# Niger population growth



## Comanche (May 18, 2006)

Why is the country called Niger. Who has named it?


----------



## Pobbie (Jul 16, 2005)

Comanche said:


> Why is the country called Niger. Who has named it?


Why is any country named as it is?


----------



## Bond James Bond (Aug 23, 2002)

Comanche said:


> Why is the country called Niger. Who has named it?


Because it's along the Niger River.


----------



## Soulbrotha (Feb 8, 2003)

this thread is random...is someone trying to be funny with the title?


----------



## DarkLite (Dec 31, 2004)

Soulbrotha said:


> this thread is random...is someone trying to be funny with the title?


*i hope you realize Niger is a country in africa*


----------



## Soulbrotha (Feb 8, 2003)

i've been to Africa...threads kind of random though.


----------



## Soulbrotha (Feb 8, 2003)

WelfeX said:


> I think we should stop them multiplying their population by force! I don´t think the world can handle more of their kind.
> 
> Oh wait, you mean Niger, like the country? Oh, never mind.


i guess the thread starter laughing at that joke a few posts back kind of threw me....


----------



## WelfeX (Mar 8, 2007)

Even I am confused about that. :nuts:


----------



## JD (Apr 15, 2006)

Soulbrotha said:


> i've been to Africa...threads kind of random though.

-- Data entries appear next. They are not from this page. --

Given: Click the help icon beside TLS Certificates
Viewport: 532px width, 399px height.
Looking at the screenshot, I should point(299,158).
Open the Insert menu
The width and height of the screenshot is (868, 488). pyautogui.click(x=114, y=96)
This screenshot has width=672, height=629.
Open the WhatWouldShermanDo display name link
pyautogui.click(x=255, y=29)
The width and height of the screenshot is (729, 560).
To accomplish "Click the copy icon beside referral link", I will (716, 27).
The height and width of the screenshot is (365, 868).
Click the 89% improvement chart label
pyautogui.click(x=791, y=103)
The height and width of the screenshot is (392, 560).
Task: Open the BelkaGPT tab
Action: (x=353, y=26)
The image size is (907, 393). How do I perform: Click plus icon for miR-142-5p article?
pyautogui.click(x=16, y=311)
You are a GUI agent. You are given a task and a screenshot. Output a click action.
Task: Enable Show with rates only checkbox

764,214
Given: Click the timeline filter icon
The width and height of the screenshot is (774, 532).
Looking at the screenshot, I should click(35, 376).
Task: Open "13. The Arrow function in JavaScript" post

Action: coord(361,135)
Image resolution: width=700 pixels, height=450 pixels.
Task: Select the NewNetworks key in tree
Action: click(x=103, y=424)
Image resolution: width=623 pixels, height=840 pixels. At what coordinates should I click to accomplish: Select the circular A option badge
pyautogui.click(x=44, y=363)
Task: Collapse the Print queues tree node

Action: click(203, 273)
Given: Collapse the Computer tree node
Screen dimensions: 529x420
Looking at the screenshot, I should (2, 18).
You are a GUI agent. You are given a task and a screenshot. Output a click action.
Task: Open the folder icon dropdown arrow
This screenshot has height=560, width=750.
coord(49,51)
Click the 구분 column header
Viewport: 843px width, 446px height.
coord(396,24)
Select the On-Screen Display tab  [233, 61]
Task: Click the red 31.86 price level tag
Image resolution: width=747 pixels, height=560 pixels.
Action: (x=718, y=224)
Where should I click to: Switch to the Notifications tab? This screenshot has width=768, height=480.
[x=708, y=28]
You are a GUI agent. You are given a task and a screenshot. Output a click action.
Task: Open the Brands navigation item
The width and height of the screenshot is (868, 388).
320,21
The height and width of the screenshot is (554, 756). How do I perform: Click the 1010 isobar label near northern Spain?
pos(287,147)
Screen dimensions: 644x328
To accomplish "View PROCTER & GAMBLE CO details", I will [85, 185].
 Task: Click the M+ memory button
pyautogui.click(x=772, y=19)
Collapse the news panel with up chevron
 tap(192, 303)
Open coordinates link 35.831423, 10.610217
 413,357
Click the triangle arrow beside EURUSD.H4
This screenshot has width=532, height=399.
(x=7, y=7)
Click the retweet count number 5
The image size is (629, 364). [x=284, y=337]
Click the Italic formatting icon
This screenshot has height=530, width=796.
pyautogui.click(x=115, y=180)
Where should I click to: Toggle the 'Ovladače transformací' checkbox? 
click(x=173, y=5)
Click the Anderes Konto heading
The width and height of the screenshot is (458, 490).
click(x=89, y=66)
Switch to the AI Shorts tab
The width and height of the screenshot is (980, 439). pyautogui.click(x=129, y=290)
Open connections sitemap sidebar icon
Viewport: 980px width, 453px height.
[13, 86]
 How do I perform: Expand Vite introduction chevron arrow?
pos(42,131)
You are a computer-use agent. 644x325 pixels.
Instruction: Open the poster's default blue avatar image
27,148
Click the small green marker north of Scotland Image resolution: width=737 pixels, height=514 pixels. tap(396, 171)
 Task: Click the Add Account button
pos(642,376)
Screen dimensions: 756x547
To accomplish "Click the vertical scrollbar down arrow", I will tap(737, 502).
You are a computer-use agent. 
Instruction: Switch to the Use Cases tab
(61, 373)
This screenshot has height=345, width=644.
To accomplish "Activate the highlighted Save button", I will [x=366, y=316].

Any country besides south africa?


----------



## Soulbrotha (Feb 8, 2003)

Yes... Dakar, Senegal


i still think the thread starter meant something else with this thread...and its not cool.


----------



## PedroGabriel (Feb 5, 2007)

christ!


----------



## Dan1987 (Mar 28, 2004)

Whats a citizen of Niger called? Can't be a Nigerian! :nuts:


----------



## (E.G.O.S.)® (Feb 6, 2006)

WelfeX said:


> I think we should stop them multiplying their population by force! I don´t think the world can handle more of their kind.
> 
> Oh wait, you mean Niger, like the country? Oh, never mind.


:no: :no: :no:


----------



## Pobbie (Jul 16, 2005)

Dan1987 said:


> Whats a citizen of Niger called? Can't be a Nigerian! :nuts:


A citizen of Niger is a Nigerien.


----------



## Soulbrotha (Feb 8, 2003)

Egos said:


> :no: :no: :no:


yeah, i guess some people just don't even realize what he was talking about...


----------



## Purple Dreams (Jan 31, 2007)

Population growth forecasts for Africa:

-Population in 2007- 965 million inhabitants. Forecast for 2050- 2 billion 
-The population of the following countries will triple (at least)- Burundi, Guinea-Bissau, Liberia, and Niger 
-4 countries will have at least 100 thousand inhabitants: Nigeria- 250 million, Ethiopia (over 170 million), Congo DR (about 151 million) and Egypt (127 million). 
7- Current population: Nigeria ~130 million; Ethiopia- 75 million; Congo- 62 million, and Egypt 7 million 

The country most affected by AIDS will be South Africa and the population could fall to 30 million (from 48 million). But overall AIDS won't have a significant impact on demographics.On le sait aujourd'hui : la Terre est en mesure de supporter un tel surcroît humain. 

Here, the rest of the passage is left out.